Zur physischen Freiheit gehört die Freiheit der Zeit – und von budgetbedingten Abgabeterminen. Vor allem aber besitzt der Amateurfilmer mit seiner kleinen und leichten Ausrüstung eine Unauffälligkeit (für heimliches Drehen) und physische Beweglichkeit, um die ihn die mit ihren tonnenschweren Monsterapparaten, Kabeln und Kameracrews geschlagenen Profis durchaus beneiden. Vergesst nicht, dass noch kein Stativ gebaut wurde, das so wunderbar beweglich ist wie das komplexe System von Sehnen, Gelenken, Muskeln und Nerven namens menschlicher Körper – der, mit etwas Übung, eine enorme Vielfalt von Kameraeinstellungen und visuellen Aktionen ermöglicht. All das besitzt Ihr, und ein Gehirn obendrauf, in einem hübschen, kompakten, mobilen Gesamtpaket.
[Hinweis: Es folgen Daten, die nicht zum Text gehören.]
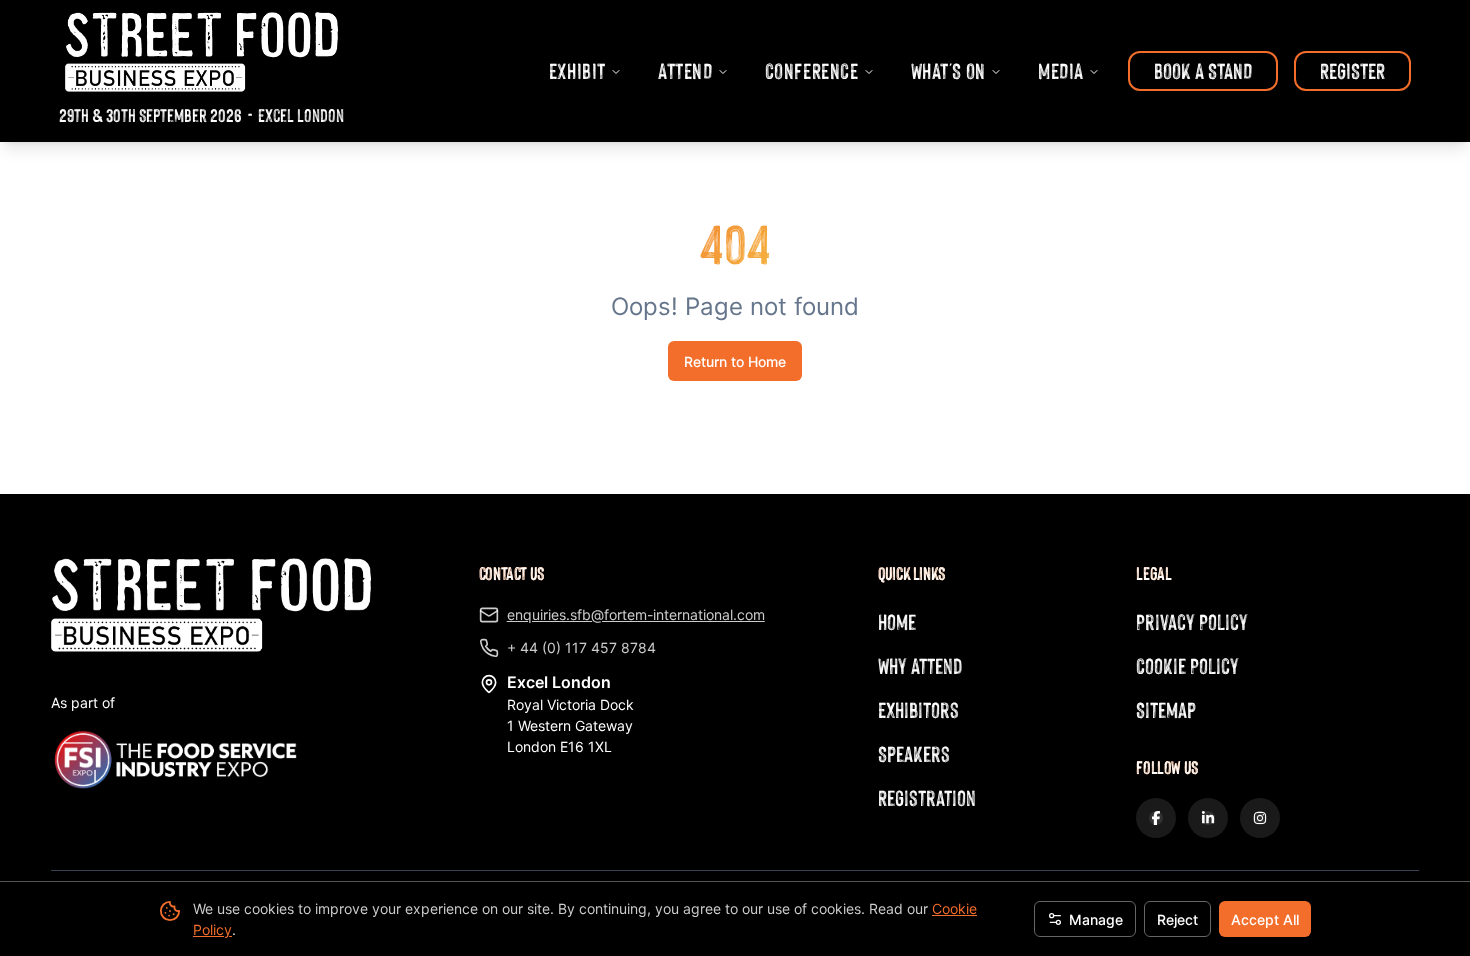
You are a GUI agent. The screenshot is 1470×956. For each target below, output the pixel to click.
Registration (927, 797)
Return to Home (735, 361)
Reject (1177, 919)
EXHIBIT (577, 70)
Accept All (1265, 919)
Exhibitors (918, 709)
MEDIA (1061, 70)
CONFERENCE (812, 70)
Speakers (914, 753)
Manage (1096, 919)
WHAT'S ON (948, 70)
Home (897, 621)
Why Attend (920, 665)
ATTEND (685, 70)
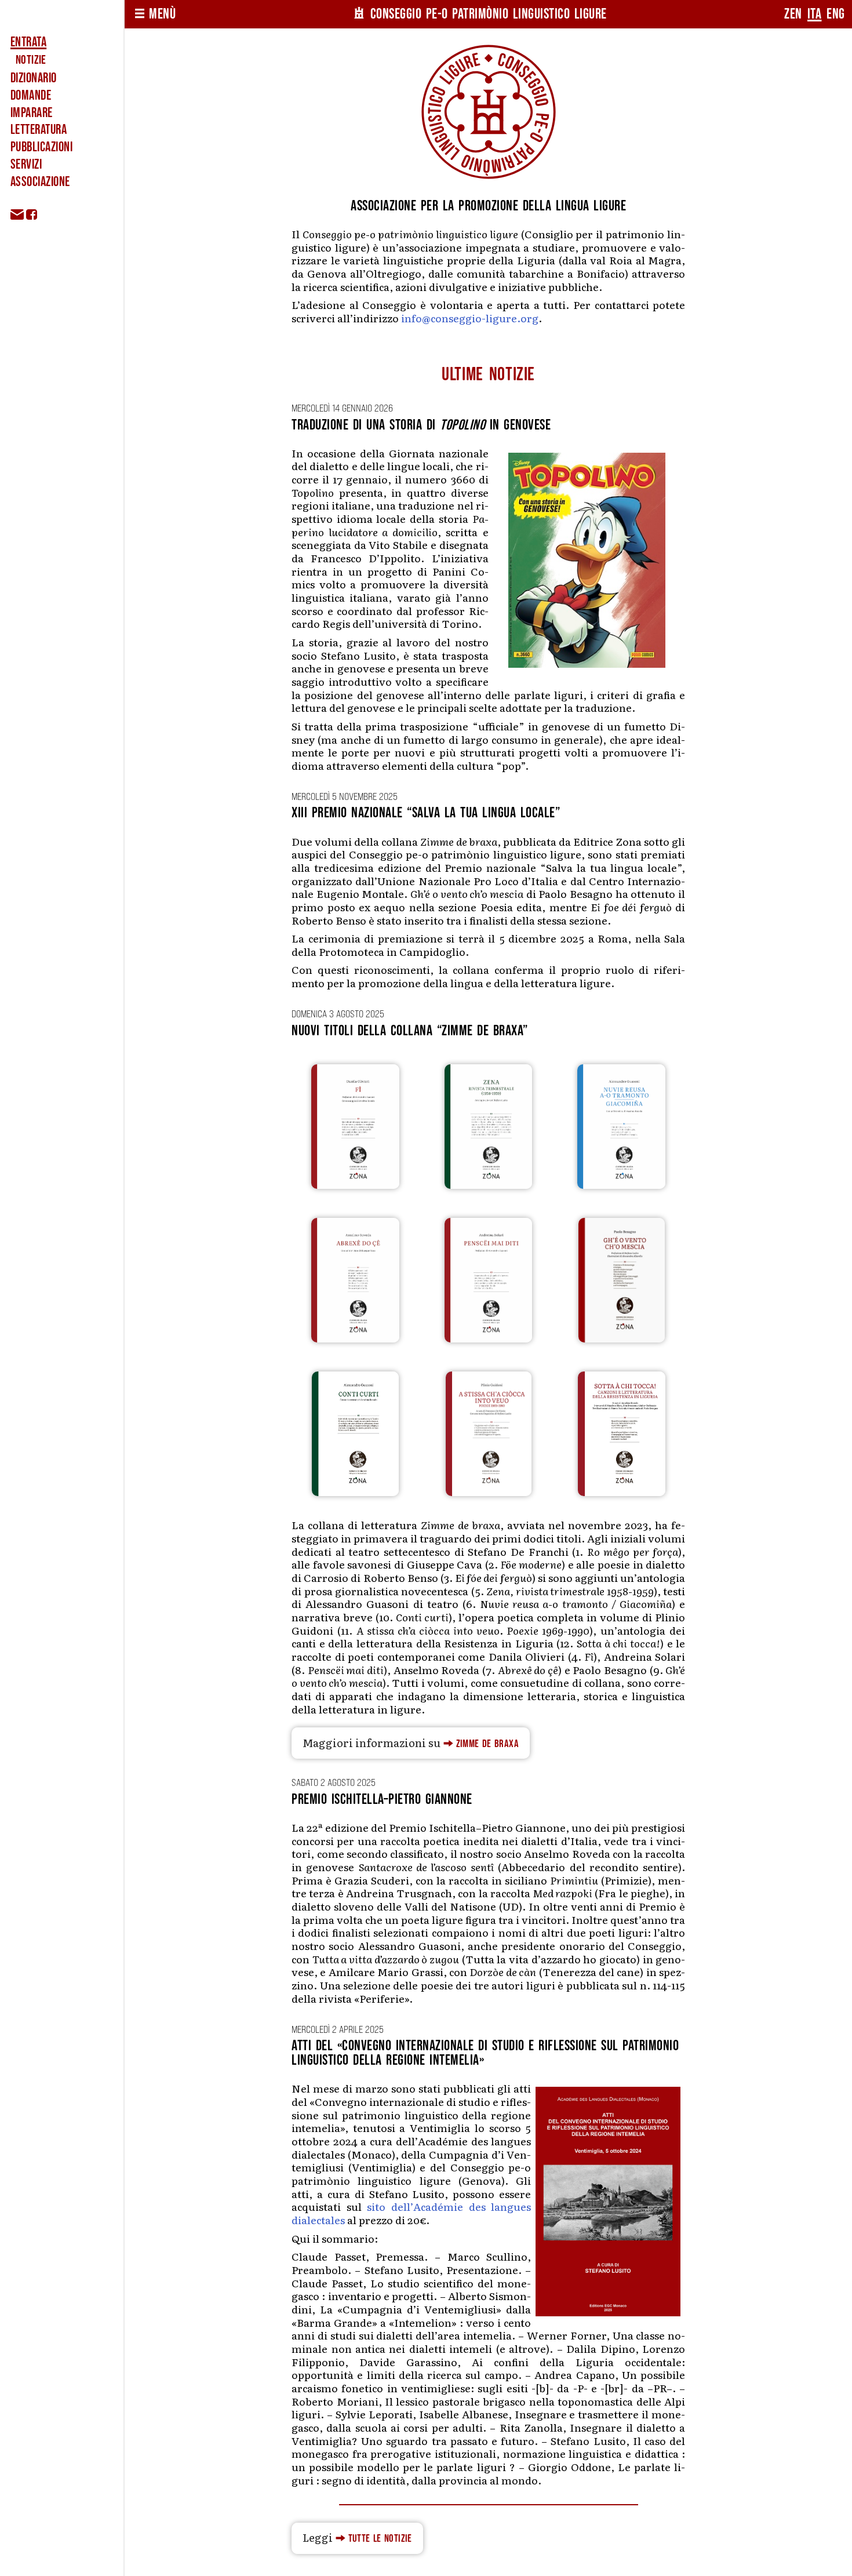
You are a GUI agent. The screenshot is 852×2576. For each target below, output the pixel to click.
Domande (30, 96)
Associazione (40, 182)
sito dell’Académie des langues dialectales (411, 2213)
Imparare (31, 113)
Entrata (28, 42)
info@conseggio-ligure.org (469, 318)
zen (793, 14)
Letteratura (38, 130)
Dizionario (33, 78)
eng (835, 14)
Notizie (31, 60)
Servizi (26, 165)
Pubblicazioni (41, 147)
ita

Kameras machen keine Filme; Filmemacher machen Filme. Verbessert Eure Filme nicht durch mehr Ausrüstung und mehr Mitarbeiter, sondern indem Ihr das, was Ihr schon habt, ausreizt. Die wichtigste Ausrüstung seid Ihr selbst: Eure beweglichen Körper, Euer Einfallsreichtum und Eure Freiheit, beide zu gebrauchen. Bitte gebraucht sie auch.